The company says local content development is integral to its operations in the new oil and gas hotspot where it has made a record 14 discoveries in four years, amounting to more than 6 billion barrels of oil equivalent.

“When we look at local content, we look at three different areas; workforce development, supplier development and we look at strategic investments in capacity building activities,” says Deedra Moe, ExxonMobil Guyana Senior Director, Public and Government Affairs.

In the area of workforce development, an increasing number of Guyanese – more than 1300 – are now involved in the project, which represents almost 50 percent of the company’s workforce going into the first phase of oil production, now just months away.

“When you look at supplier development, we have been working with almost 500 suppliers and vendors from engineering to food stuff and we have spent over 10 billion just through the first part of this year with those vendors,” she pointed out.

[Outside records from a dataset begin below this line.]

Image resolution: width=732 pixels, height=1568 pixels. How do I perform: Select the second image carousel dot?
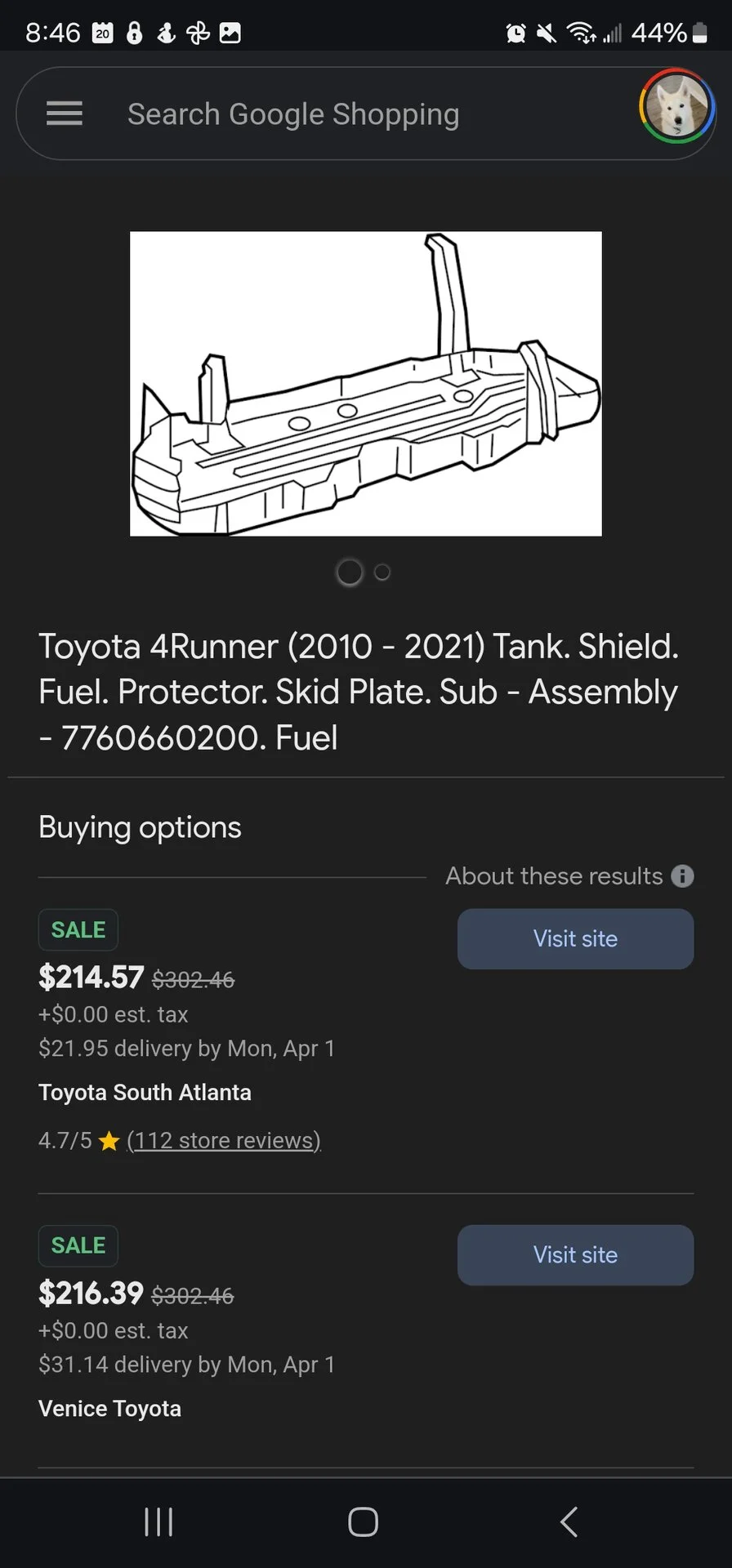(382, 572)
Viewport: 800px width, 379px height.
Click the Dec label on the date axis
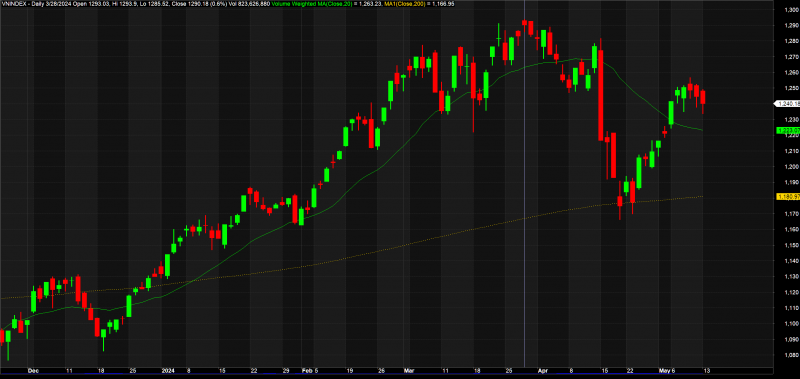(33, 370)
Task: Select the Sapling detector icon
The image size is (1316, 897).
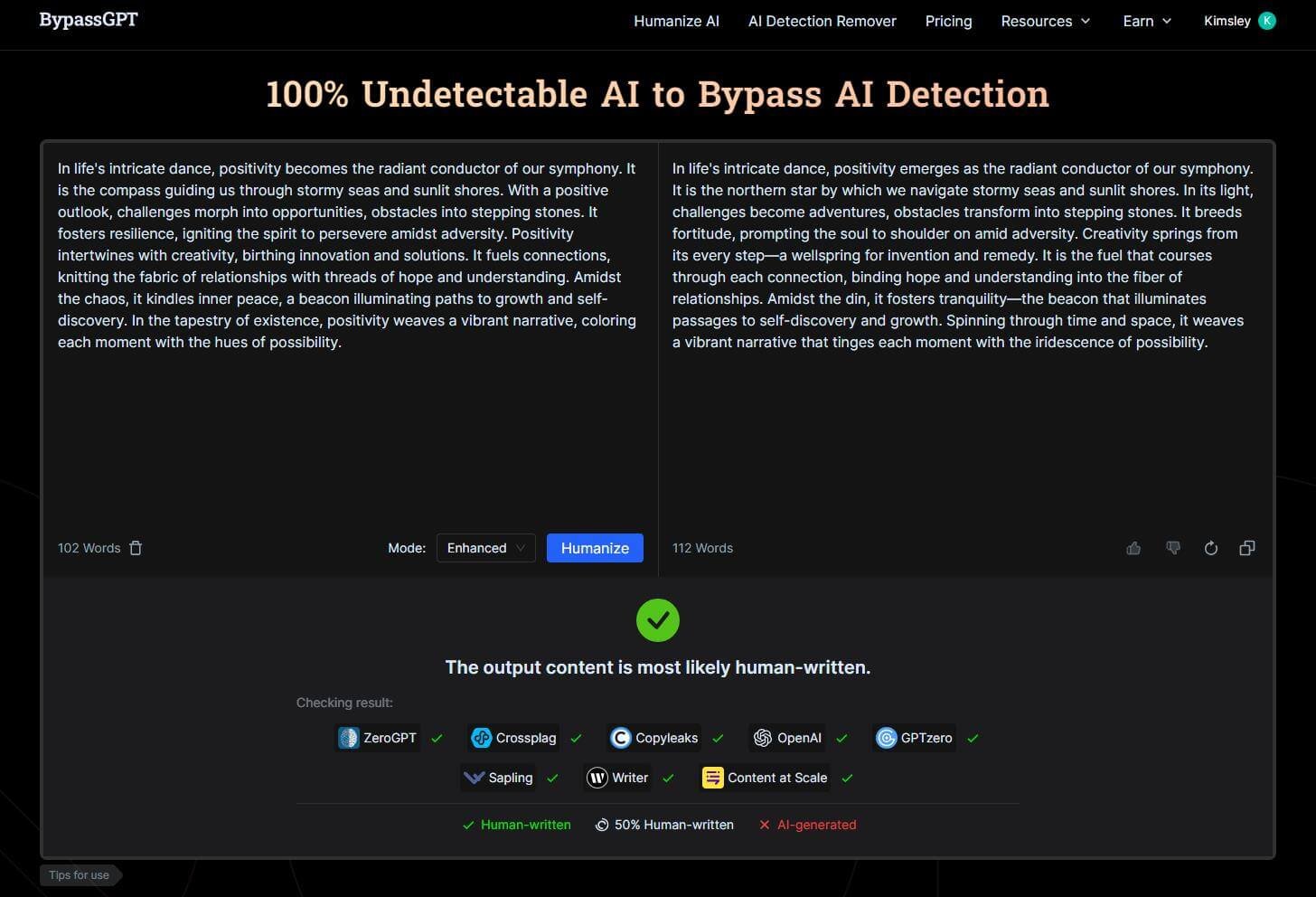Action: pyautogui.click(x=474, y=778)
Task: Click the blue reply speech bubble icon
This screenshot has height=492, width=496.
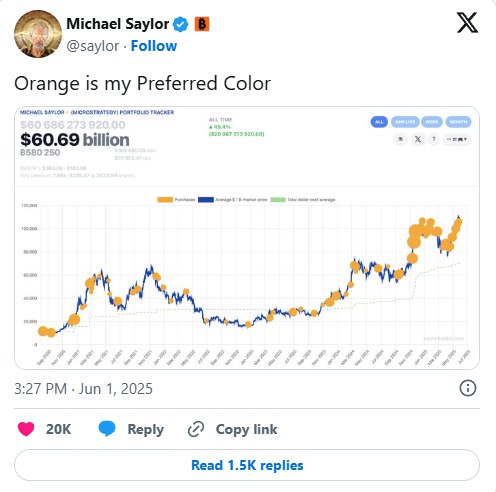Action: point(107,429)
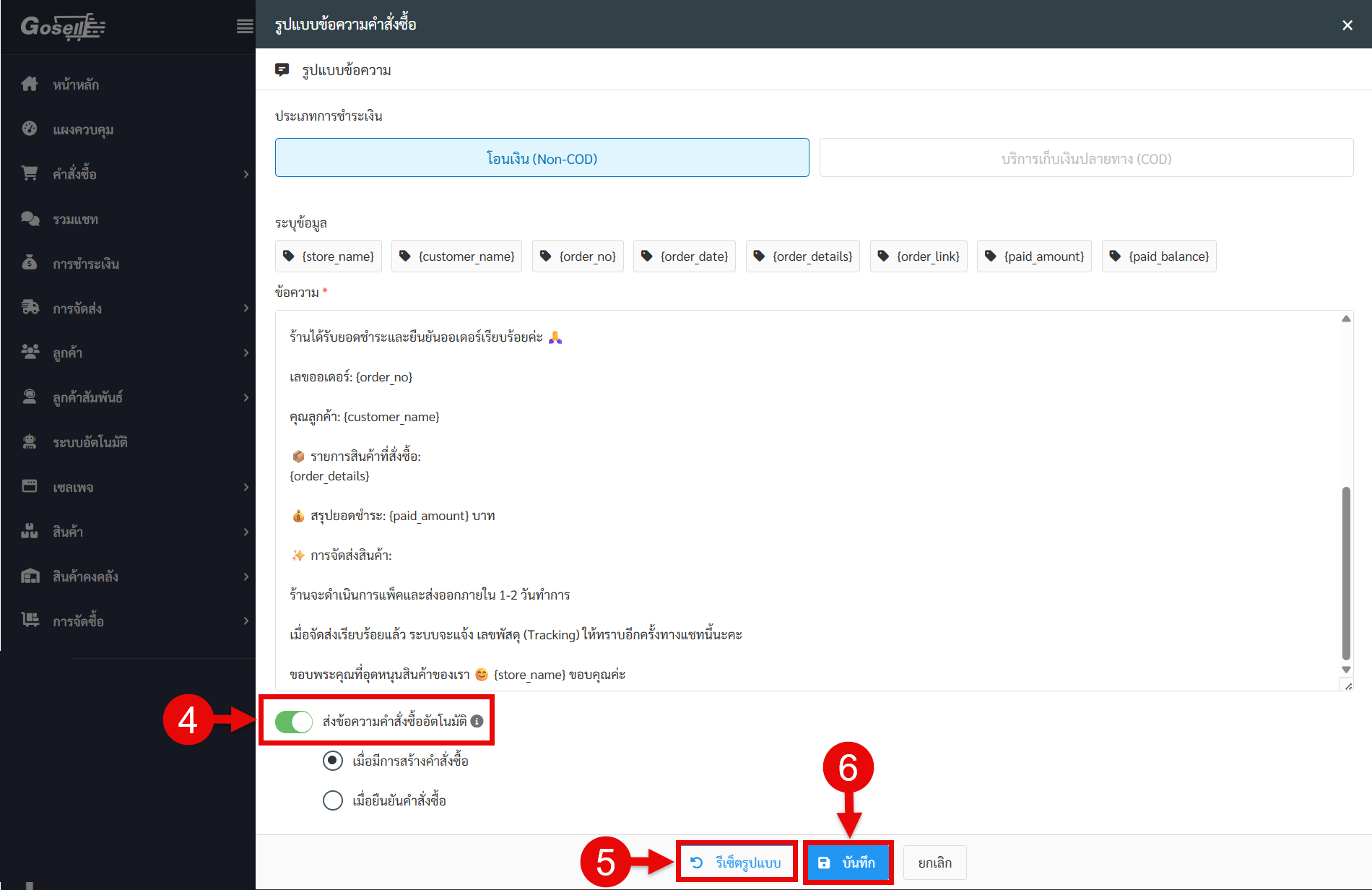
Task: Select the เมื่อยืนยันคำสั่งซื้อ radio button
Action: 333,800
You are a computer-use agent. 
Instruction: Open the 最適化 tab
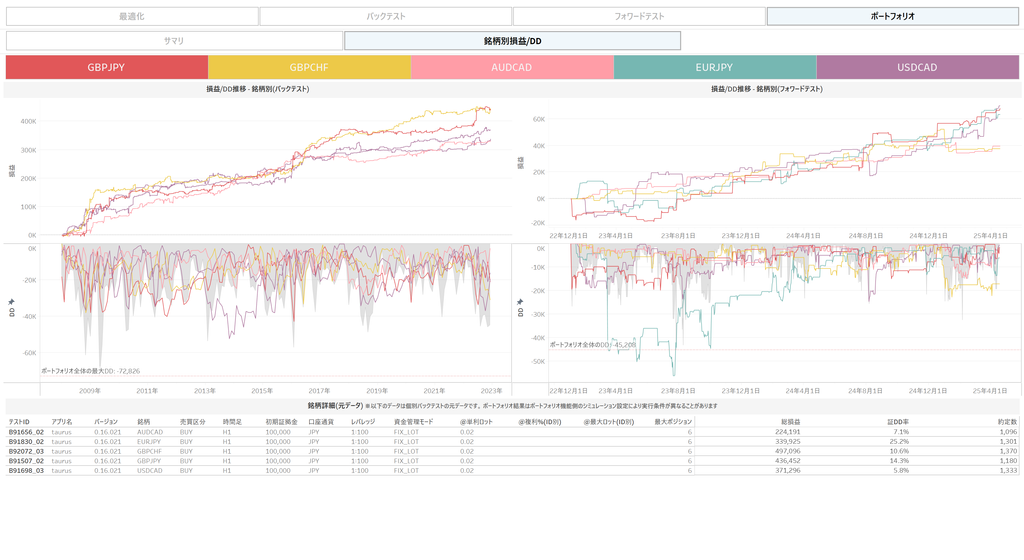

Moe said the company is on track to double what it spent in 2018. “It’s exciting to see that continued growth and we expect that continued growth. Over the years where we have been involved in different countries, that’s been the trend. You expect it to grow year on year as more opportunities become available to vendors and also as more capacity is built in-country.”

So far this year, Guyanese have been exposed to more than 121,000 hours of training, including in the United States, Singapore, Canada and Brazil.

Some of those trained in Singapore are now part of the team working on the Liza Destiny FPSO which will begin producing oil for the country within months.

The company has also forged partnerships with key institutions in the country such as the University of Guyana and Iwokrama International Centre for Rainforest Conservation and Development, where it supports ongoing programmes and new initiatives.